Ken Bowman
- Bowman in 1967

No. 57
- Position: Center

Personal information
- Born: December 15, 1942 Milan, Illinois, U.S.
- Died: December 27, 2023 (aged 81) Oro Valley, Arizona, U.S.
- Listed height: 6 ft 3 in (1.91 m)
- Listed weight: 230 lb (104 kg)

Career information
- High school: Rock Island (Rock Island, Illinois)
- College: Wisconsin
- NFL draft: 1964 (8th round, 111th overall pick)
- AFL draft: 1964 (10th round, 75th overall pick)

Career history
- Green Bay Packers (1964–1973); The Hawaiians (1975);

Awards and highlights
- 2× Super Bowl champion (I, II); 3× NFL champion (1965, 1966, 1967); Green Bay Packers Hall of Fame; Second-team All-Big Ten (1963);

Career NFL statistics
- Games played: 123
- Games started: 107
- Fumble recoveries: 3
- Stats at Pro Football Reference

= Ken Bowman =

American football player (1942–2023)

Kenneth Brian Bowman (December 15, 1942 – December 27, 2023) was an American professional football player who played 10 seasons as a center for the Green Bay Packers of the National Football League (NFL) from 1964 to 1973. Bowman was inducted into the Green Bay Packers Hall of Fame.

==Early life==
Ken Bowman was born on December 15, 1942, in Milan, Illinois. He graduated from Rock Island High School before attending the University of Wisconsin-Madison where he played college football for the Wisconsin Badgers. During his junior year in 1962, the Badgers were Big Ten Conference champions and played USC in the Rose Bowl.

==Professional career==
The Green Bay Packers selected Bowman in the eighth round of the 1964 NFL draft. He succeeded Hall of Famer Jim Ringo at center for the Packers as a rookie in 1964. In his fourth NFL season in 1967, Bowman was the center during the winning play of the Ice Bowl, in which Bart Starr scored the winning touchdown on a quarterback sneak in the game's final seconds to win a third consecutive NFL title. On that play, Bowman and Jerry Kramer executed a wedge block on Jethro Pugh to clear a path into for Starr.

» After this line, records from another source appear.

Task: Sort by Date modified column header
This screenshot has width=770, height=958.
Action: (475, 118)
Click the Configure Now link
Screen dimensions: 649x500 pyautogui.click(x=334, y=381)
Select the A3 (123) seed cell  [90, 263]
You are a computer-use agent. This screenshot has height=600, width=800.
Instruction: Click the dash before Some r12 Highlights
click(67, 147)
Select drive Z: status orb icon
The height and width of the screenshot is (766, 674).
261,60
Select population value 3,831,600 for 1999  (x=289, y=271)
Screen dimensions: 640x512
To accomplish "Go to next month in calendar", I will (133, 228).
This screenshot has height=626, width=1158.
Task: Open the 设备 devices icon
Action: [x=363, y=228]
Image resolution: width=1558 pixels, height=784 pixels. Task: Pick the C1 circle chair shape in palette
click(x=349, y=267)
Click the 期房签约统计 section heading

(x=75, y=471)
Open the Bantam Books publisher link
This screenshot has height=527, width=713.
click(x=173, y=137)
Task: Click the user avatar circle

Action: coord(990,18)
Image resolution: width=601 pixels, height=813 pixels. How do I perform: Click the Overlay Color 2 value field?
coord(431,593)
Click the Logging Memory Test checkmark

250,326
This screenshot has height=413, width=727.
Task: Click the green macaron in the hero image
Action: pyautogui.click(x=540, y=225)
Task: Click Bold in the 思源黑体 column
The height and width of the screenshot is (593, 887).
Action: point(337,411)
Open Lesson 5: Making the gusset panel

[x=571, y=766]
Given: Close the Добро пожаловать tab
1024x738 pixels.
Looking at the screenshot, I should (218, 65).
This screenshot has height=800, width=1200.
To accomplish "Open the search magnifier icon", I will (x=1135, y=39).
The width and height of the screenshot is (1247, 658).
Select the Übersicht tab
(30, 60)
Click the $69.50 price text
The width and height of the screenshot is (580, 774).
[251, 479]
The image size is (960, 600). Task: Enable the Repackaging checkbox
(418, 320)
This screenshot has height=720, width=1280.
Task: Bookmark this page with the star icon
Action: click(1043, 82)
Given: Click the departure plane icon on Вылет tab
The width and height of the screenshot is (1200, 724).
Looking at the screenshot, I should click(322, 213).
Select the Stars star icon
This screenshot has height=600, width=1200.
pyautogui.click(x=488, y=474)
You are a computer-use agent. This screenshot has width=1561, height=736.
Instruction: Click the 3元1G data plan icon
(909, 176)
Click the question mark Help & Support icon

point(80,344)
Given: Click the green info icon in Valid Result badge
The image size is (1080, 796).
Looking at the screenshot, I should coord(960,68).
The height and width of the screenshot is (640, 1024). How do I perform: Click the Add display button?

After his rookie season, Bowman attended law school part-time and earned a Juris Doctor from the University of Wisconsin Law School in 1972. During the 1974 players' strike, Bowman was the NFL players' union representative for the Packers, and was picketing the first preseason scrimmage against the Chicago Bears at Lambeau Field in late July. Along with a number of teammates, he was arrested, and was placed on injured reserve with a phantom back injury and sat out the 1974 season. Bowman ended his 11-year professional career in 1975 in Honolulu with The Hawaiians of the struggling World Football League, which folded on October 22.

Bowman was inducted into the Green Bay Packers Hall of Fame in 1981.

==After football==
Bowman was one of the fifteen plaintiffs in Mackey v. National Football League in which Judge Earl R. Larson declared that the Rozelle rule was a violation of antitrust laws on December 30, 1975. Bowman returned to Wisconsin in 1975 and practiced law. He and his wife moved to Arizona in 1994 and in semi-retirement he served as a special magistrate for the City of Tucson, Town of Oro Valley, and Town of Marana. He also served on the Board of Regents of Concordia University Wisconsin.

Bowman died at home in Oro Valley, Arizona, on December 27, 2023, at age 81.